Associated PressWELCOME BACK.
We hope you had an excellent weekend.
If you want to feel gloomy as things get going again, check out the latest from SocGen’s Kit Juckes, who talks about the Portuguese Supreme Court rejections of austerity measures, and the fear that global growth is crumbling again.
The weekend talk is all Euro and of course, all bearish. The CFTC data on Friday night confirmed that the market got itself good and short euro and good and long dollars and that set the scene for the bounce. But Draghi DID hint at lower rates. And then Portugal’s constitutional court threw a fast ball at the Portuguese government. Apparently, cutting pay and benefits for the public sector is unfair on the rest so they need to try again. The result is that there’s a hole in the austerity plan and everyone else (ie Spain) is looking to see what happens. Europe has no growth plan, and austerity into recessions is unpopular. And perhaps unconstitutional.

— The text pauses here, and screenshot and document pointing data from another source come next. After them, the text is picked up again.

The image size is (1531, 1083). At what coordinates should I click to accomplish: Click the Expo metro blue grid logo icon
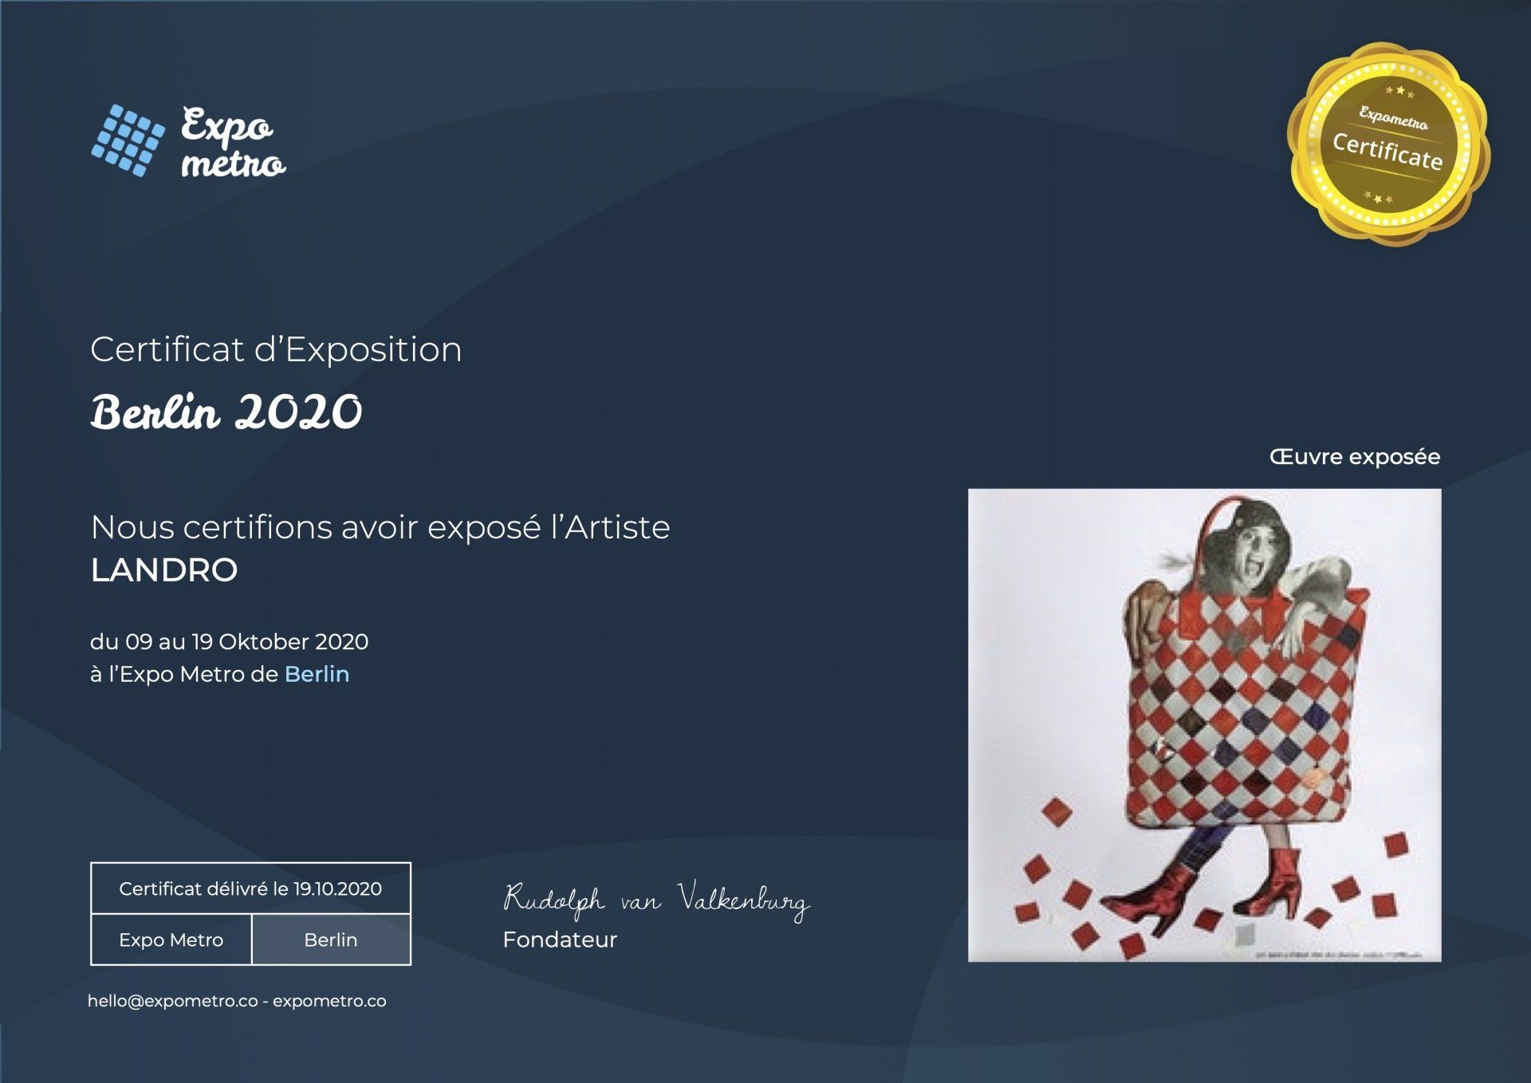(128, 140)
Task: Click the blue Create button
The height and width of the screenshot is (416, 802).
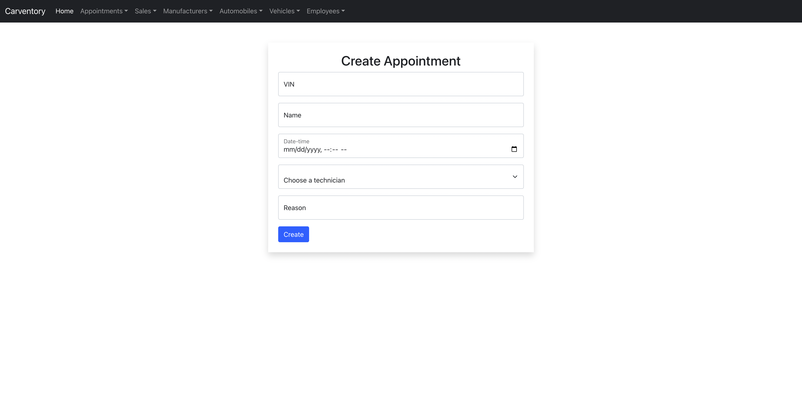Action: 294,234
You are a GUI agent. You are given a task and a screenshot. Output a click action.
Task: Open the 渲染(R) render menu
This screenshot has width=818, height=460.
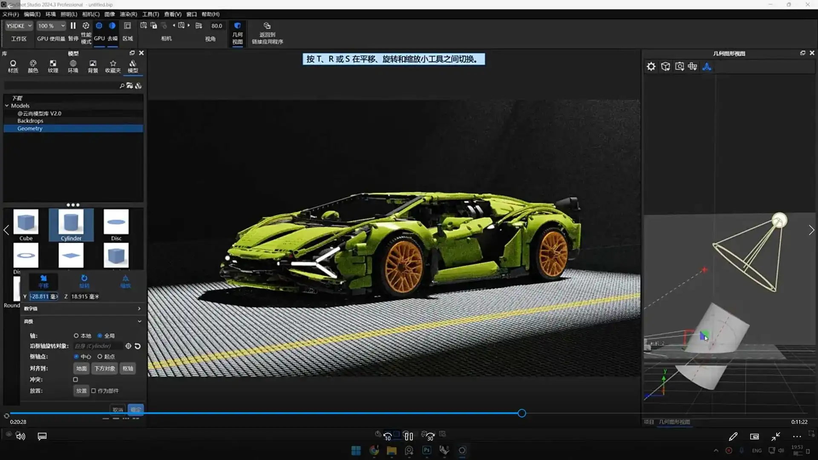pyautogui.click(x=128, y=14)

Meanwhile, Jens Weidmann is spelling out the same uncomfortable and austere message about winding up banks and the public sector not always being there to bail everyone out, as Dijsselbloem. The bottom line of all this is always the same – don’t count on growth. Gavyn Davies meanwhile has a piece in the FT wondering whether we are, yet again, seeing a winter bounce in global growth crumble in the face of spring. And he thinks Germany is critical. Oops, German data are softening too. ECB will ease further, Europe still lacks a growth plan,it would still be better if the ECB actively pushed the euro down, but that takes a huge mind-set shift. Europe is still trying to be Japanese and even after Friday’s nonsense, have you seen how low long-dated JGB yields are in Japan?
So yes, on the plate are: The craziness in Japan, collapsing Euro growth, and now this pesky constitutional court in Portugal saying that some austerity measures are not allowed.
Meanwhile, we’ll find out Friday if things are really deteriorating again in the US.